Say how many lines in the records include the string "with", adding no other words.

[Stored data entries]
== == ==

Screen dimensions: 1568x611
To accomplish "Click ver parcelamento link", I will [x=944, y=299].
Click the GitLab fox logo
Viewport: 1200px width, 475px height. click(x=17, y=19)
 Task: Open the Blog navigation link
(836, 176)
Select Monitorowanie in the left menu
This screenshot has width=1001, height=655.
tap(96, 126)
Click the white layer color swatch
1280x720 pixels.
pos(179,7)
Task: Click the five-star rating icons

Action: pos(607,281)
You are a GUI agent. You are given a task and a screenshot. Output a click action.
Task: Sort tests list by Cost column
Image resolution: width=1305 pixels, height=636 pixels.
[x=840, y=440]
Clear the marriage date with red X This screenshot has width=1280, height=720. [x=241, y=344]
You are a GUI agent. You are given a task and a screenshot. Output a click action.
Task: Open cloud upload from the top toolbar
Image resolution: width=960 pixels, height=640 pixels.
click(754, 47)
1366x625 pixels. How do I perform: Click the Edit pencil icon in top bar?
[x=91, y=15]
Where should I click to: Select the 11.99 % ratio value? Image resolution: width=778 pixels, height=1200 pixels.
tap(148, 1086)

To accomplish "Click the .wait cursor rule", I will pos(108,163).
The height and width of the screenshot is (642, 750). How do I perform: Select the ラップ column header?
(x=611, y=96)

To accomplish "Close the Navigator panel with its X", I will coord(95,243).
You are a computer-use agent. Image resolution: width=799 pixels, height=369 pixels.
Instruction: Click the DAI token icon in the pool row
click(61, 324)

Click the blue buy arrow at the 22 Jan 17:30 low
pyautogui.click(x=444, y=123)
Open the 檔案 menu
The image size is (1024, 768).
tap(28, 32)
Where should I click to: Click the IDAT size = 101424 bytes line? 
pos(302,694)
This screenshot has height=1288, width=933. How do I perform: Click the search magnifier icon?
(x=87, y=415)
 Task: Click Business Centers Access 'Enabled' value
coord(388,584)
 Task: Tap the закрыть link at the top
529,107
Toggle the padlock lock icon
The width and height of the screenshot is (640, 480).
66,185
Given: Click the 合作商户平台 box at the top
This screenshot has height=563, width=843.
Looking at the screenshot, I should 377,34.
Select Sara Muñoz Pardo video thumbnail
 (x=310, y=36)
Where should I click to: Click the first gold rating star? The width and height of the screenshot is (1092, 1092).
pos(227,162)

== == ==

§ **Your solution**
2